Stored data
*** Begin section ***
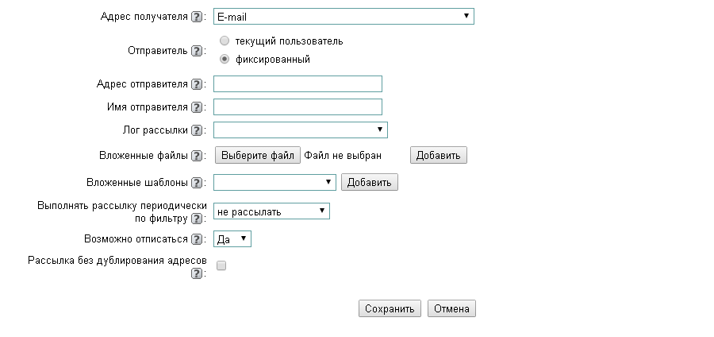Click help icon beside Отправитель label
714x337 pixels.
[197, 51]
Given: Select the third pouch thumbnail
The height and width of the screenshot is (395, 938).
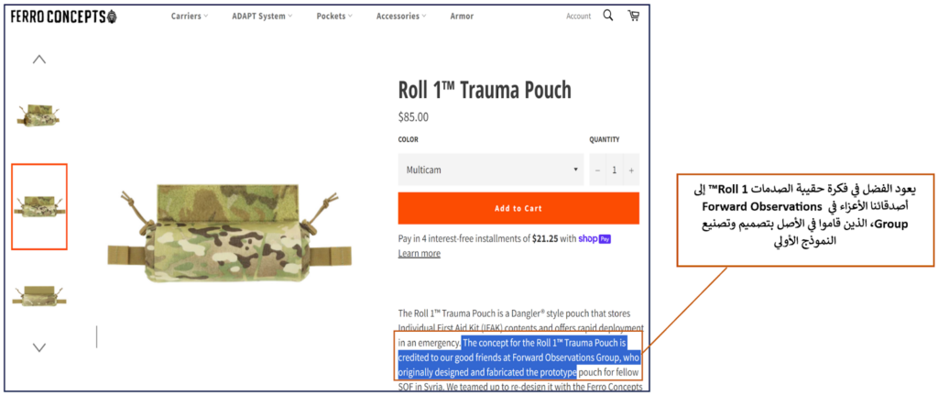Looking at the screenshot, I should click(38, 296).
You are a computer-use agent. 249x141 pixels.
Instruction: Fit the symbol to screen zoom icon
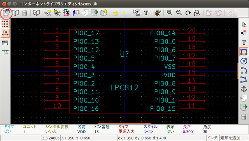(x=197, y=13)
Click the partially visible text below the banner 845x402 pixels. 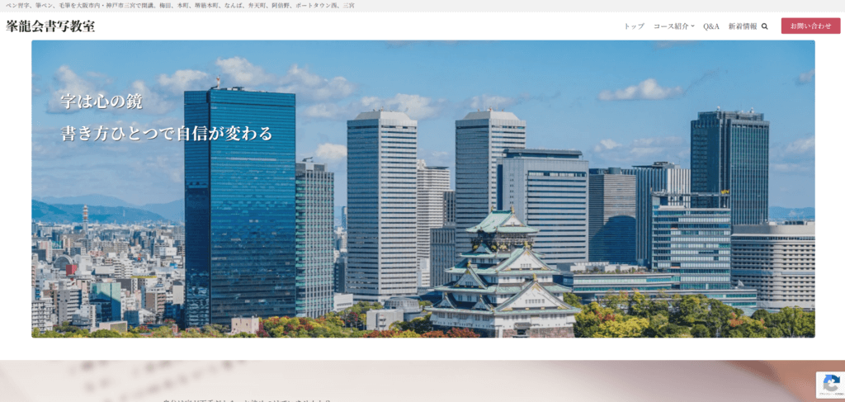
*** End section ***
• [Work request]
Each line from the line containing "Instruction: Fit the" through the final line of the data above must be retyped exactly; nothing else, and no pictures, may appear.

• [Exercise output]
Instruction: Fit the symbol to screen zoom icon
(x=197, y=13)
Click the partially visible text below the banner 845x402 pixels. 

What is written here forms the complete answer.